The diet that I've been following is Heather Van Vorous'. She claims that soluble fiber is the key to healthy bowels. She also says that spices are not bad for you and that there is no evidence that spicy food makes you sick. She says that the reason people believe that spices are harmful is because a lot of spicy food is also fatty, and fat is the culprit and spice is being blamed.Could someone let me know what the evidence is that spicy is bad? I'm sure I'll believe documented evidence- maybe the book that talks about this.I just read this, and it sounds kinda snotty, but I don't intend it to be. I'm just kind of sheltered in terms of diet- the only books I've read other than Heather's were not very helpful, but then again, I have to rely on what's at my local library so the books haven't been updated since probably the 1920s.

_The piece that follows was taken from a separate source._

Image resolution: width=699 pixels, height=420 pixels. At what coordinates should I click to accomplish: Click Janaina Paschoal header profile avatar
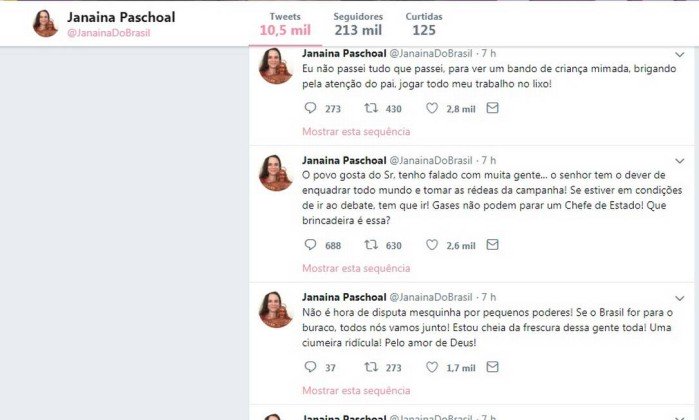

I've been following Heather's diet, but I'm really afraid that my body responds poorly to something that I'm not aware of. I'm strongly considering the LEAP system (can't afford it yet), but I want to feel healthy for at least an hour!!


----------



## ohnometo (Sep 20, 2001)

If your IBS is related to Foods or additives..they can be a trigger for you..Nutmeg is on my list....So I would say that spices can upset your gut.....Just ask several people that has learned how staying away from certain ones has improved their IBS..Everybodys system is different


----------



## Kathleen M. (Nov 16, 1999)

Some people some times have some reactions to some spices, but I know of no evidence that indicates that all spicy food is typically bad for IBSers. Heck they tend to no longer believe that spicy food is bad for ulcer patients either, although some people sometimes have some problems with some spices.The "cultural" perception is that bland food (basically starch with added starch with a side of starch) is what you should eat to fix any and all digestive ills.I do not know of any evidence to support that particular cultural (at least in the US mainstream culture) belief, but usually the first thing any lay person tells you to do when you have any GI upset is cut out all spices of all kinds. But that is just a cultural belief, I don't think that they feel that way in all cultures, and sometimes some spices acutally make some things better.Some people find that some things bother them, but there is no reason to go on a all starch all the time, nothing else, extrememly bland diet because you have IBS. Now if you find a particular spice consistantly bothers you then it makes sense to avoid that spice.Diets that consist of all bland starchy foods may make IBS worse for some people as we do not digest starches completely and the undigested starch (other than rice, which is much better digested) feeds the colon bacteria and SOME people with IBS do nto handle even normal levels of gas production from those bacteria eating the starch.K.


----------



## bonniei (Jan 25, 2001)

By spicy do you mean red hot chilli pepper spicy or cumin spicy. It makes all thr difference in the world


----------



## alongtin (Jul 30, 2002)

I've just noticed people on the board saying stuff like, "I ordered well at the restaurant, no spices." or "I didn't eat any spices today, but I still feel bad."It didn't make sense to me, because I've never heard the simply "spices" hurt you. So I guess I don't even know what kind of spice- I've simply heard people talk about spice in general being bad. Maybe that's why that didn't make much sense to me!


----------